■ The problem: What follows are records. Restate all of them word for word.

■ Records for the exercise:

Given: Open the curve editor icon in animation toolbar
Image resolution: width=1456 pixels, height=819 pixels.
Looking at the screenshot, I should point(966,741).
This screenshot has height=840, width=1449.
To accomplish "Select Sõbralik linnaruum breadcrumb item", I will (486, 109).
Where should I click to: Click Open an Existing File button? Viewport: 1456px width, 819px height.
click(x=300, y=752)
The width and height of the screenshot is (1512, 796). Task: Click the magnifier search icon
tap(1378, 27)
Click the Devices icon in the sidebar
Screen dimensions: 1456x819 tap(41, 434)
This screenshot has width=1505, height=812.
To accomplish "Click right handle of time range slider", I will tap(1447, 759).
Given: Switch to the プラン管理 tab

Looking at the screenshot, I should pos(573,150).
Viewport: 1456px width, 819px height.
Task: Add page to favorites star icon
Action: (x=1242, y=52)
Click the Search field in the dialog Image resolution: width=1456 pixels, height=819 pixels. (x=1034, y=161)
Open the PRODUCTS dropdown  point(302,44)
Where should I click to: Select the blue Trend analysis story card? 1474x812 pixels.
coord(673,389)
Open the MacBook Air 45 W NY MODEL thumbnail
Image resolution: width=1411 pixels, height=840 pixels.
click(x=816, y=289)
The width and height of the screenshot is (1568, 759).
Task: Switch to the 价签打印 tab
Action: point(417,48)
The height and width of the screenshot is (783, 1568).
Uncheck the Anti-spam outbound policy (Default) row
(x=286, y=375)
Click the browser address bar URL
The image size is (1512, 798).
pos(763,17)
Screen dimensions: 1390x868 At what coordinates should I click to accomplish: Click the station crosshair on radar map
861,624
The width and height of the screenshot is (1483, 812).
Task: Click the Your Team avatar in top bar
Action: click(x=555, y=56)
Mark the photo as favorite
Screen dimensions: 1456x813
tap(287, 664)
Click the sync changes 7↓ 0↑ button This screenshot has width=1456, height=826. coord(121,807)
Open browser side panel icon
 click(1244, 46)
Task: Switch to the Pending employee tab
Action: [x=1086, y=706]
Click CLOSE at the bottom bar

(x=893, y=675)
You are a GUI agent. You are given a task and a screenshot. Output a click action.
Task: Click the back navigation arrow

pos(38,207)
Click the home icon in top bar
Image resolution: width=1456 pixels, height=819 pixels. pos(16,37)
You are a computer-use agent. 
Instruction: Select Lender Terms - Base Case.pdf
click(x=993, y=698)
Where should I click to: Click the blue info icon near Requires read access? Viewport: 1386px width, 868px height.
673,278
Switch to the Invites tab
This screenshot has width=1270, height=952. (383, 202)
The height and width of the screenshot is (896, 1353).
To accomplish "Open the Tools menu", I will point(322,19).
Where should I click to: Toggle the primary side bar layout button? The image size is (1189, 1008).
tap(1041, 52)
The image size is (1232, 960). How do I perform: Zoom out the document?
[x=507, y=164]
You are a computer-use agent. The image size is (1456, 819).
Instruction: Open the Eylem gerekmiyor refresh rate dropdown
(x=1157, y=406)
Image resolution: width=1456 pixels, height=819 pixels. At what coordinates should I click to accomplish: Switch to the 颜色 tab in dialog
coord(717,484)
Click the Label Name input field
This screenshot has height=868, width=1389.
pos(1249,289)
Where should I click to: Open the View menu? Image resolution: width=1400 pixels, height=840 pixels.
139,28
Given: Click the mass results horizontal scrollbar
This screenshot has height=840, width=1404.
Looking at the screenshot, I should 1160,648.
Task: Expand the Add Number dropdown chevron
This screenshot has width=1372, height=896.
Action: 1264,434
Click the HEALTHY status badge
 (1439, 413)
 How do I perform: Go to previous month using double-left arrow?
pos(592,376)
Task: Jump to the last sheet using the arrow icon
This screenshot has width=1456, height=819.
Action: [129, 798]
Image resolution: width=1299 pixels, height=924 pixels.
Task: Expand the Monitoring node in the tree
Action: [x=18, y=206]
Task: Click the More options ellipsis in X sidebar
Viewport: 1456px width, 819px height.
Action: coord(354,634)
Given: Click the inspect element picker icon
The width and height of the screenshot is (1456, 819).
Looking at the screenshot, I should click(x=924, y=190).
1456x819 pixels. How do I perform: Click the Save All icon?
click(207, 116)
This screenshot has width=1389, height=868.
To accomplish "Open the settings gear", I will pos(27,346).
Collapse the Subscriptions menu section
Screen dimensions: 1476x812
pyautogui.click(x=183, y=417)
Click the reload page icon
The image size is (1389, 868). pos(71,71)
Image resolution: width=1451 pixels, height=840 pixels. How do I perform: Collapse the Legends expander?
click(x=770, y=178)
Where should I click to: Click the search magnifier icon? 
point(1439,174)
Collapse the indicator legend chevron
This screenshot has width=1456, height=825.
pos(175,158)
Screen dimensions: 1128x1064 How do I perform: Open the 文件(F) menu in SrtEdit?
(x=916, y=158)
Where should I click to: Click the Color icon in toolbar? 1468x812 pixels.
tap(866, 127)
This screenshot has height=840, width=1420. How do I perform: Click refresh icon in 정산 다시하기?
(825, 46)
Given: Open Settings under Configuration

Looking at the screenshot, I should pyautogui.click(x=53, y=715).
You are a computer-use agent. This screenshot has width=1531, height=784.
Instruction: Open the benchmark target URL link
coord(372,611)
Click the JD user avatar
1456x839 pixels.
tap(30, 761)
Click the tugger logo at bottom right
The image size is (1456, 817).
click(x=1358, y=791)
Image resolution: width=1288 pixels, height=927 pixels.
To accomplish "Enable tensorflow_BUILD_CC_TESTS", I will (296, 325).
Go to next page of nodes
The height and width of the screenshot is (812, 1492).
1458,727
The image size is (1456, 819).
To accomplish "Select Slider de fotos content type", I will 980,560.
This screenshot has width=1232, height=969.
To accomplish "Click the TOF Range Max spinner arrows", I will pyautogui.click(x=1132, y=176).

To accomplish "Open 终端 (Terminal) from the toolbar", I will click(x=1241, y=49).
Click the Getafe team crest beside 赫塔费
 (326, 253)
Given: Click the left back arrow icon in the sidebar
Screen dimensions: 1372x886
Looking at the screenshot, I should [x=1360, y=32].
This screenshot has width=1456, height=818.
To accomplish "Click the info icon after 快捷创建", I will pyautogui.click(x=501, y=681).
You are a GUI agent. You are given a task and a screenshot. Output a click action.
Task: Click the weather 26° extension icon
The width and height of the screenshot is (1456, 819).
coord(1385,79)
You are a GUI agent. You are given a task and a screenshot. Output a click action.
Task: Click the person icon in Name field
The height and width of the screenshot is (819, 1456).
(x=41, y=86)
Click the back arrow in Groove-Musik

■ Expected answer:
Given: Open the curve editor icon in animation toolbar
Image resolution: width=1456 pixels, height=819 pixels.
Looking at the screenshot, I should point(966,741).
This screenshot has height=840, width=1449.
To accomplish "Select Sõbralik linnaruum breadcrumb item", I will (486, 109).
Where should I click to: Click Open an Existing File button? Viewport: 1456px width, 819px height.
click(x=300, y=752)
The width and height of the screenshot is (1512, 796). Task: Click the magnifier search icon
tap(1378, 27)
Click the Devices icon in the sidebar
Screen dimensions: 1456x819 tap(41, 434)
This screenshot has width=1505, height=812.
To accomplish "Click right handle of time range slider", I will tap(1447, 759).
Given: Switch to the プラン管理 tab

Looking at the screenshot, I should pos(573,150).
Viewport: 1456px width, 819px height.
Task: Add page to favorites star icon
Action: (x=1242, y=52)
Click the Search field in the dialog Image resolution: width=1456 pixels, height=819 pixels. (x=1034, y=161)
Open the PRODUCTS dropdown  point(302,44)
Where should I click to: Select the blue Trend analysis story card? 1474x812 pixels.
coord(673,389)
Open the MacBook Air 45 W NY MODEL thumbnail
Image resolution: width=1411 pixels, height=840 pixels.
click(x=816, y=289)
The width and height of the screenshot is (1568, 759).
Task: Switch to the 价签打印 tab
Action: point(417,48)
The height and width of the screenshot is (783, 1568).
Uncheck the Anti-spam outbound policy (Default) row
(x=286, y=375)
Click the browser address bar URL
The image size is (1512, 798).
pos(763,17)
Screen dimensions: 1390x868 At what coordinates should I click to accomplish: Click the station crosshair on radar map
861,624
The width and height of the screenshot is (1483, 812).
Task: Click the Your Team avatar in top bar
Action: click(x=555, y=56)
Mark the photo as favorite
Screen dimensions: 1456x813
tap(287, 664)
Click the sync changes 7↓ 0↑ button This screenshot has width=1456, height=826. coord(121,807)
Open browser side panel icon
 click(1244, 46)
Task: Switch to the Pending employee tab
Action: [x=1086, y=706]
Click CLOSE at the bottom bar

(x=893, y=675)
You are a GUI agent. You are given a task and a screenshot. Output a click action.
Task: Click the back navigation arrow

pos(38,207)
Click the home icon in top bar
Image resolution: width=1456 pixels, height=819 pixels. pos(16,37)
You are a computer-use agent. 
Instruction: Select Lender Terms - Base Case.pdf
click(x=993, y=698)
Where should I click to: Click the blue info icon near Requires read access? Viewport: 1386px width, 868px height.
673,278
Switch to the Invites tab
This screenshot has width=1270, height=952. (383, 202)
The height and width of the screenshot is (896, 1353).
To accomplish "Open the Tools menu", I will point(322,19).
Where should I click to: Toggle the primary side bar layout button? The image size is (1189, 1008).
tap(1041, 52)
The image size is (1232, 960). How do I perform: Zoom out the document?
[x=507, y=164]
You are a computer-use agent. The image size is (1456, 819).
Instruction: Open the Eylem gerekmiyor refresh rate dropdown
(x=1157, y=406)
Image resolution: width=1456 pixels, height=819 pixels. At what coordinates should I click to accomplish: Switch to the 颜色 tab in dialog
coord(717,484)
Click the Label Name input field
This screenshot has height=868, width=1389.
pos(1249,289)
Where should I click to: Open the View menu? Image resolution: width=1400 pixels, height=840 pixels.
139,28
Given: Click the mass results horizontal scrollbar
This screenshot has height=840, width=1404.
Looking at the screenshot, I should 1160,648.
Task: Expand the Add Number dropdown chevron
This screenshot has width=1372, height=896.
Action: 1264,434
Click the HEALTHY status badge
 (1439, 413)
 How do I perform: Go to previous month using double-left arrow?
pos(592,376)
Task: Jump to the last sheet using the arrow icon
This screenshot has width=1456, height=819.
Action: [129, 798]
Image resolution: width=1299 pixels, height=924 pixels.
Task: Expand the Monitoring node in the tree
Action: [x=18, y=206]
Task: Click the More options ellipsis in X sidebar
Viewport: 1456px width, 819px height.
Action: coord(354,634)
Given: Click the inspect element picker icon
The width and height of the screenshot is (1456, 819).
Looking at the screenshot, I should click(x=924, y=190).
1456x819 pixels. How do I perform: Click the Save All icon?
click(207, 116)
This screenshot has width=1389, height=868.
To accomplish "Open the settings gear", I will pos(27,346).
Collapse the Subscriptions menu section
Screen dimensions: 1476x812
pyautogui.click(x=183, y=417)
Click the reload page icon
The image size is (1389, 868). pos(71,71)
Image resolution: width=1451 pixels, height=840 pixels. How do I perform: Collapse the Legends expander?
click(x=770, y=178)
Where should I click to: Click the search magnifier icon? 
point(1439,174)
Collapse the indicator legend chevron
This screenshot has width=1456, height=825.
pos(175,158)
Screen dimensions: 1128x1064 How do I perform: Open the 文件(F) menu in SrtEdit?
(x=916, y=158)
Where should I click to: Click the Color icon in toolbar? 1468x812 pixels.
tap(866, 127)
This screenshot has height=840, width=1420. How do I perform: Click refresh icon in 정산 다시하기?
(825, 46)
Given: Open Settings under Configuration

Looking at the screenshot, I should pyautogui.click(x=53, y=715).
You are a computer-use agent. This screenshot has width=1531, height=784.
Instruction: Open the benchmark target URL link
coord(372,611)
Click the JD user avatar
1456x839 pixels.
tap(30, 761)
Click the tugger logo at bottom right
The image size is (1456, 817).
click(x=1358, y=791)
Image resolution: width=1288 pixels, height=927 pixels.
To accomplish "Enable tensorflow_BUILD_CC_TESTS", I will (296, 325).
Go to next page of nodes
The height and width of the screenshot is (812, 1492).
1458,727
The image size is (1456, 819).
To accomplish "Select Slider de fotos content type", I will 980,560.
This screenshot has width=1232, height=969.
To accomplish "Click the TOF Range Max spinner arrows", I will pyautogui.click(x=1132, y=176).

To accomplish "Open 终端 (Terminal) from the toolbar", I will click(x=1241, y=49).
Click the Getafe team crest beside 赫塔费
 (326, 253)
Given: Click the left back arrow icon in the sidebar
Screen dimensions: 1372x886
Looking at the screenshot, I should [x=1360, y=32].
This screenshot has width=1456, height=818.
To accomplish "Click the info icon after 快捷创建", I will pyautogui.click(x=501, y=681).
You are a GUI agent. You are given a task and a screenshot. Output a click action.
Task: Click the weather 26° extension icon
The width and height of the screenshot is (1456, 819).
coord(1385,79)
You are a GUI agent. You are given a task and a screenshot. Output a click action.
Task: Click the person icon in Name field
The height and width of the screenshot is (819, 1456).
(x=41, y=86)
Click the back arrow in Groove-Musik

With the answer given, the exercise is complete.